出題 1:
婚活パーティーの話を「2025年7月2日水曜日」のところから書き写し、「僕はEさんの個室に入室した。」まで来たら止めてください。その際、「休憩時間」は「待ち時間」に差し替えてください。
出題 2:
婚活パーティーの話を、最後の文のあとから書き継いでください。

読み物:
──────

2025年7月2日水曜日

40代男が婚活パーティーに行ってみた20

7人目のDさんとの会話時間がやっと終了し、ついに8人目となるEさんとトークすることになった。女性とのトークの合間に僅かな休憩時間(移動時間)があるとはいえ、15分間ぶっ続けで8人の方と話すのは、なかなか神経をすり減らす思いだった。僕は一体何とこんなに闘っているのだろうと、意味を見出せなくなるくらいに。こんなことで弱気になっているから、何もかもうまくいかないのかもしれない。ため息をつきたい気持ちをぐっと堪え、僕はEさんの個室に入室した。
 

「こんにちは。はじめまして、ホピ沢です。今日はよろしくお願いします」 
「こんにちは。Eです。こちらこそよろしくお願いします」
 
失礼しますと言って着席すると、Eさんは控えめに微笑み頷いた。そのEさんのちょっとした所作から品や優雅さが伝わってきて、思わずほうっと見惚れそうになる。
 
失礼な話、Eさんは誰もが見惚れる美人ではない。特別他の人よりも抜きん出た容姿でも、特別不細工というわけでもない。僕に言われたくないだろうが、おそらく普通。しかし何故か美人ではないのに美人に見える、そういうタイプだ。育ちの良さを感じさせる雰囲気が、そうさせているのだろうか。

──────

記録データ:
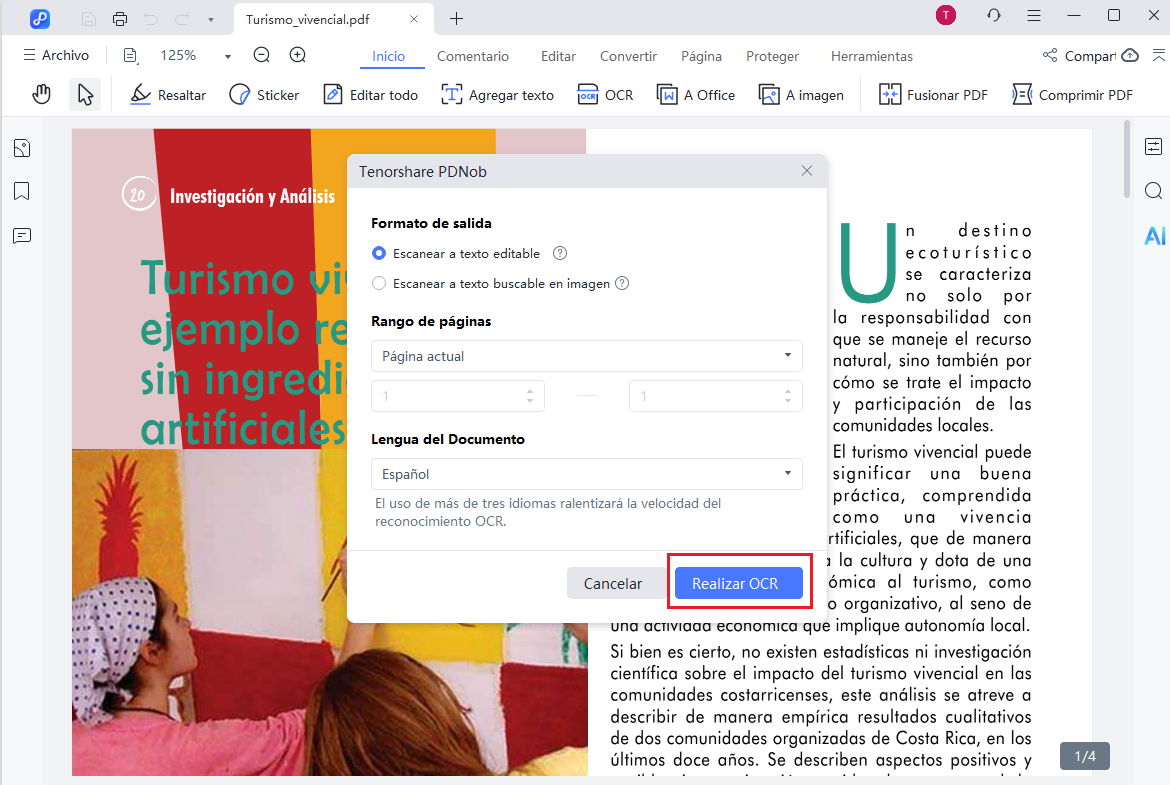Choose the A imagen conversion tool
The image size is (1170, 785).
click(x=801, y=94)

──────

正解 1:
2025年7月2日水曜日

40代男が婚活パーティーに行ってみた20

7人目のDさんとの会話時間がやっと終了し、ついに8人目となるEさんとトークすることになった。女性とのトークの合間に僅かな待ち時間(移動時間)があるとはいえ、15分間ぶっ続けで8人の方と話すのは、なかなか神経をすり減らす思いだった。僕は一体何とこんなに闘っているのだろうと、意味を見出せなくなるくらいに。こんなことで弱気になっているから、何もかもうまくいかないのかもしれない。ため息をつきたい気持ちをぐっと堪え、僕はEさんの個室に入室した。

正解 2:
 
「あっという間に最後のトーク時間になりましたね。僕は今回初めての参加だったのですが、婚活パーティーってこんな感じなんだなと勉強になりました」
「私も今回が初めての参加です。実は婚活自体が今日が初めてで、とりあえずお試しで参加してみました。ホピ沢さんは婚活されてるんですか?」
「そうですね。パーティーは初めてですけど、それまでは主にマッチングアプリを使っていました」 
「マッチングアプリ……興味はあるのですが、なんとなくイメージ的に女性は20代しか許されないイメージです。37歳の私が登録しても大丈夫でしょうか」
「もちろんですよ。むしろマッチングアプリは、30代向けが一番多いのではないでしょうか」

ふとEさんのプロフィールを見て、僕は驚きで目を見張った。
 
"家事手伝い"。
 
Eさんの職業欄に、そう書いてあったのだ。家事手伝い……ってなんだろう。家事手伝いは、独身女性の職業及び花嫁修行を指す言葉。一昔前は珍しくなかったと思うが、最近ではほとんど聞かない。家事はとても大事なことだけど、このご時世、Eさんのように、経歴に"家事手伝い"と書く女性は、ほぼいないだろう。
 
ではEさんの家事手伝いとは?文字通り、単に家事を手伝っているという意味なのか。それとも、実家の家業を支えいるという意味なのか。
 
「Eさんのご職業は家事手伝いとのことですが、ご実家の家業をお手伝いされているのでしょうか」
 「まあ……そんなところです」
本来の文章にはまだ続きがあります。